*Exercise material*.
━━━━━━━━━━

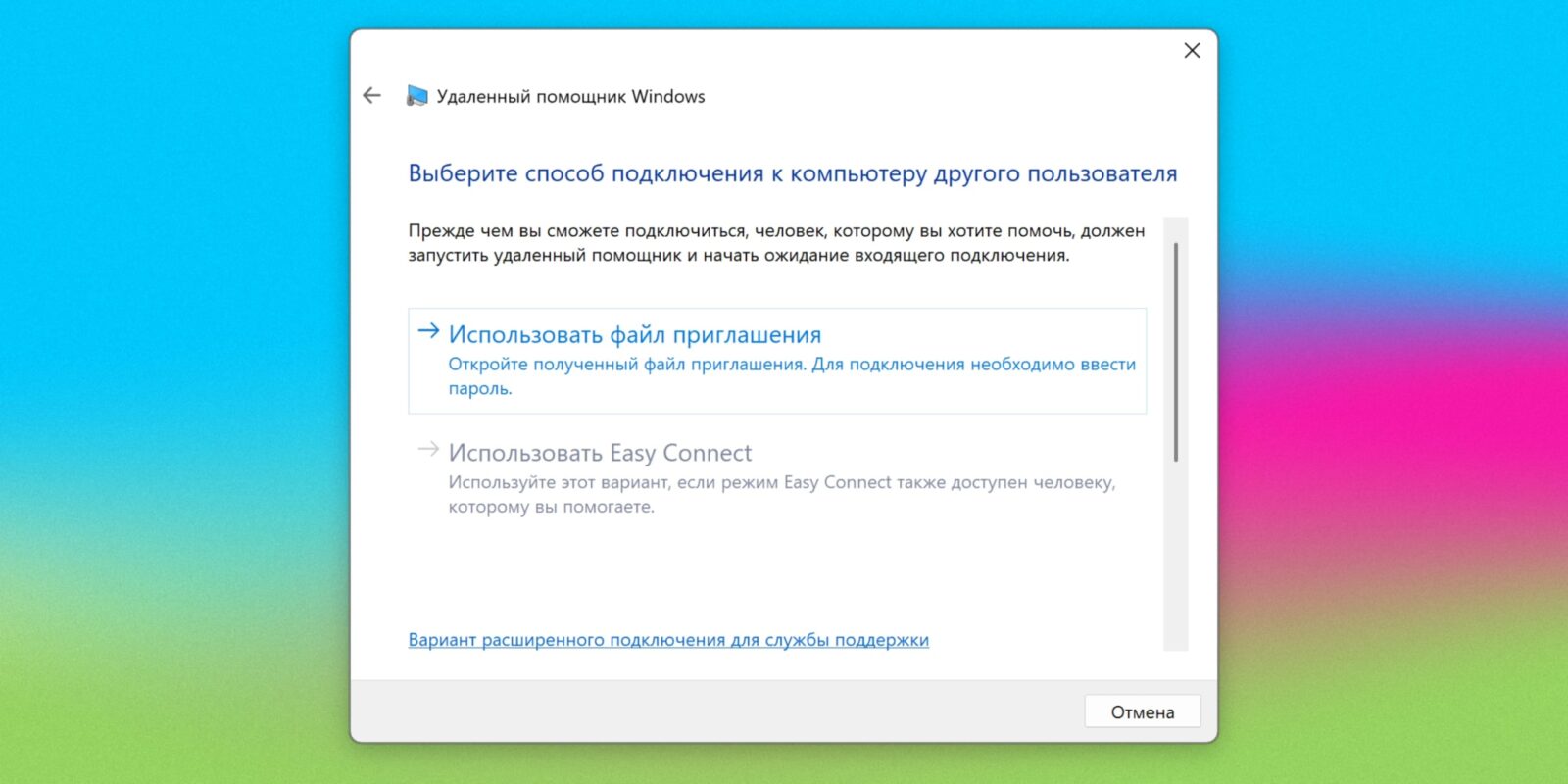The image size is (1568, 784).
Task: Choose Использовать файл приглашения option
Action: [634, 335]
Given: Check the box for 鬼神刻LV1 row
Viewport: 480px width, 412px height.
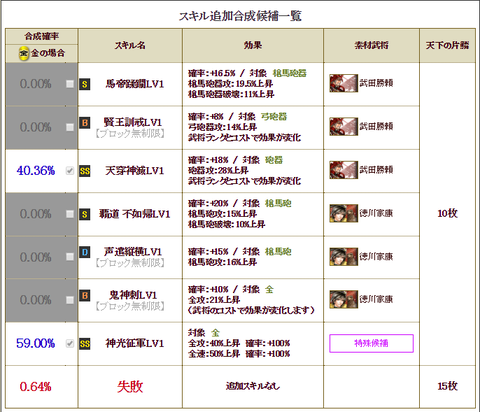Looking at the screenshot, I should click(x=70, y=300).
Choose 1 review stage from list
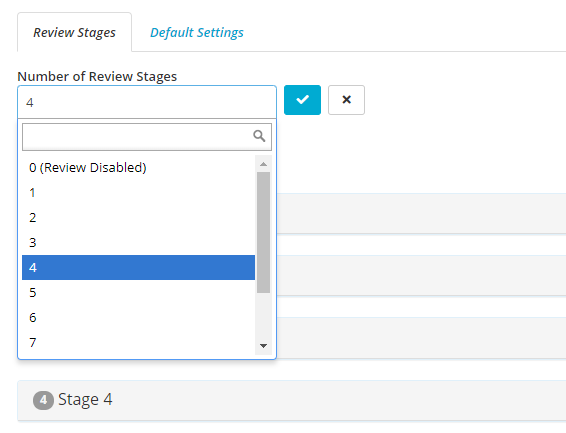566x433 pixels. (139, 193)
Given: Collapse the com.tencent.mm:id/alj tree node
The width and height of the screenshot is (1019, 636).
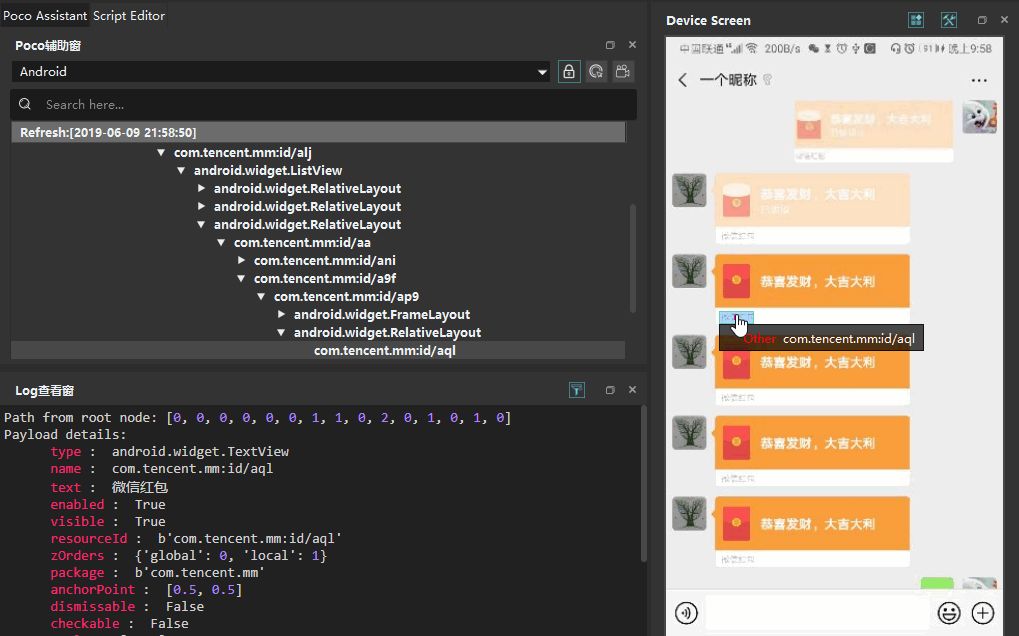Looking at the screenshot, I should click(161, 152).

━━━━━━━━━━

*Required work*. Please write out, word for word, each line from the one with "Given: Check the box for 鬼神刻LV1 row" to the last line of the data, keeping both ends and omitting pictures.

*Expected answer*.
Given: Check the box for 鬼神刻LV1 row
Viewport: 480px width, 412px height.
Looking at the screenshot, I should click(x=70, y=300).
Choose 1 review stage from list
566x433 pixels. (139, 193)
Given: Collapse the com.tencent.mm:id/alj tree node
The width and height of the screenshot is (1019, 636).
Looking at the screenshot, I should click(161, 152).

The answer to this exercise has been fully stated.